Clarification regarding compaction in DD

[sdht0]

Hi!

I have a question on how DD decides which batches to compact? Specifically, when using the UnorderedInput interface to insert data into DD, consider the following pseudo code and 2 scenarios, both using the Pair timestamp:

for i in 0..m {
    if (i+1) != m { let edge_cap_next = edge_cap.delayed((i+1, 0)); }        (i)
    for j in 0..n {
        edge_input.session(edge_cap.clone()).give(edge, (i, j), diff)
        edge_cap.downgrade((i, j+1));
    }
    if (i+1) != m { edge_cap = edge_cap_next;  }                            (ii)
}

• When there are only one dimensional timestamps: [(0,0), (0,1), (0,2), ...(0,25)] (m=1 and n=25), there will no call to edge_cap.delayed(Pair(1,0)) in (i) above. Does that mean DD assumes there will be no data coming in at (1,*) or higher timestamps and starts compacting the batches as the timestamps move forward? Specifically, when computing at (0,25), will DD compact all data from (0,0) to (0,24) into a single batch, which would mean the computation at (0,25) will only be accessing diffs at one earlier timestamps (0,24) instead of all 24 earlier timestamps separately?
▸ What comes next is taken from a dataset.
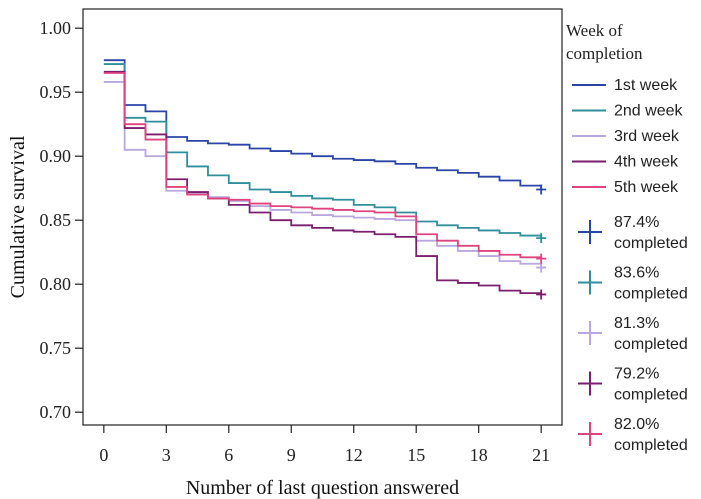  I want to click on legend-label-5: 5th week, so click(646, 188). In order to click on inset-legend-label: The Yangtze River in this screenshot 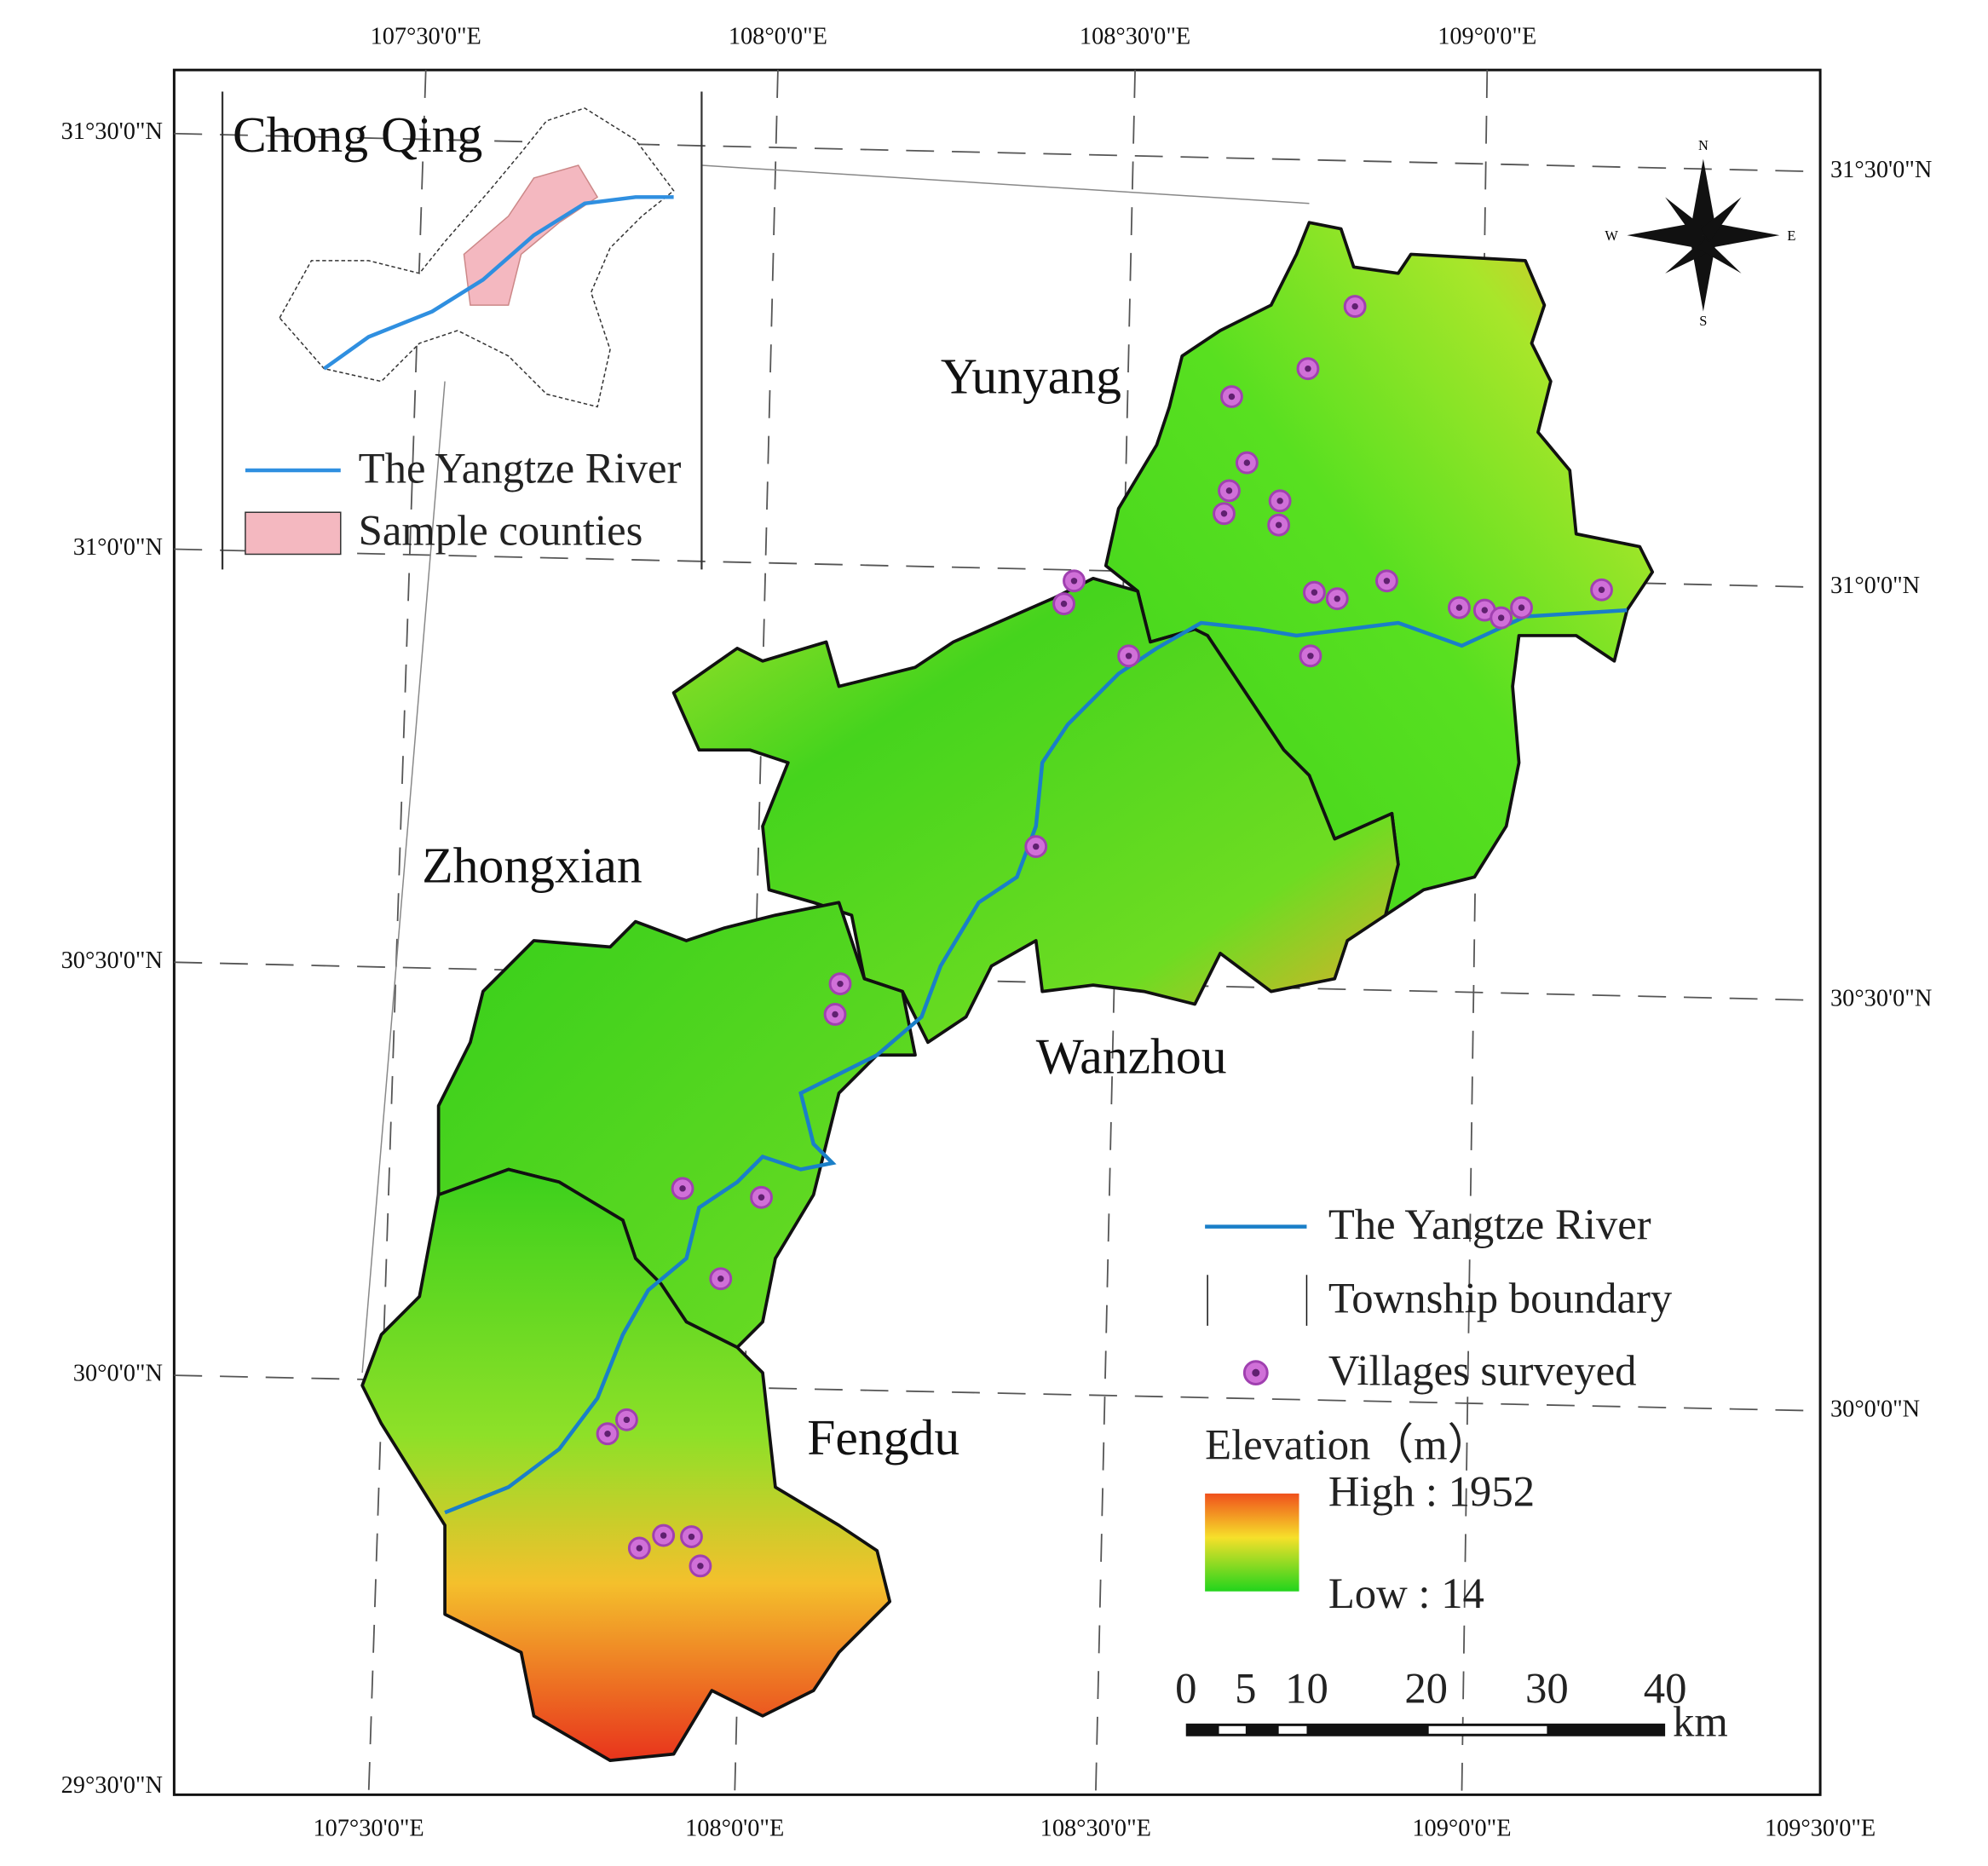, I will do `click(520, 469)`.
Experimentally, by adding the if condition at lines (i) and (ii) above (which then prevents creating the capability at (1,0)), runtime for wcc for 90 1D timestamps (m=1 and n=90) get better by 2.4X.

• Now consider the case when data is inserted at timestamps that can be organized in a 5x5 2D grid (m=5 and n=5). My question is, after statement (ii) above executes, does DD reason that there will be no more inputs at (i, *) (because we drop that capability) and hence can start compacting earlier rows?

Consider the computation at timestamp (3, 3), does DD compact the rows from 0 to 2 in any way? For example, DD can potentially compact all data from (0,0) to (2,3), which would mean the computation at (3,3) will only need to compute earlier diffs from 4 earlier batches: (2,3), (3,0), (3,1) and (3,2). Or does DD keep the diff data separate at all timestamps from (0,0) to (3,3)? In that case, the computation at (3,3) will need to sum the earlier diffs at each of the 16 batches with timestamps less than (3,3)? Or maybe DD does some compaction in between?

[frankmcsherry]

Sorry for the delay. Let me try and add some information.

DD doesn't explicitly decide to compact batches, so much as advance timestamps contained in batches to timestamps that are known-indistinguishable. These timestamps eventually collide for many updates, and can then be consolidated. You can read about the compaction mechanisms and mathematics in Appendix A of https://github.com/TimelyDataflow/differential-dataflow/blob/master/sigmod2019-submission.pdf.

The math proves that the compaction is "optimal", in that we retain distinct times whenever the existing input capabilities could distinguish between the times, and we collapse times whenever they cannot be distinguished. The physical act of compaction doesn't happen immediately, and gets invoked the next time physical merging happens (which is currently only for the largest batch, but a new implementation performs more eagerly).

The rough approach is that at all times there is a set of capabilities that describe future timestamps that might yet be seen. This set describes equivalence classes of existing timestamps, where two times are equivalent if there are no future times that compare differently under "less equal" to the two times (often written as "can distinguish between"). As this set advances, the equivalence classes grow and more times can be collapsed to a single representative of each equivalence class.

Does that mean DD assumes there will be no data coming in at (1,*) or higher timestamps and starts compacting the batches as the timestamps move forward?

No. Each of the (0, *) capabilities could be turned in to a (1, *) at any moment, and so they cannot be compacted. There is also an outstanding (1, 0) capability that could result in any (1, *) which is able to distinguish between any of (0, i) and (0, i+1), and so those two cannot yet be compacted.

Specifically, when computing at (0,25), will DD compact all data from (0,0) to (0,24) into a single batch, which would mean the computation at (0,25) will only be accessing diffs at one earlier timestamps (0,24) instead of all 24 earlier timestamps separately?

This is not allowed to happen as long as there exists the (1, 0) capability. That time "can distinguish between" each of those (0, *) times.

Consider the computation at timestamp (3, 3), does DD compact the rows from 0 to 2 in any way?

At the point that only the capability (3, 3) exists, then all capabilities at times less or equal to this time can be compacted. Times not less or equal to this time cannot be compacted, because there exist capabilities for times that can distinguish between them.

[sdht0]

Thank you Frank! I'll get back to this in a few days.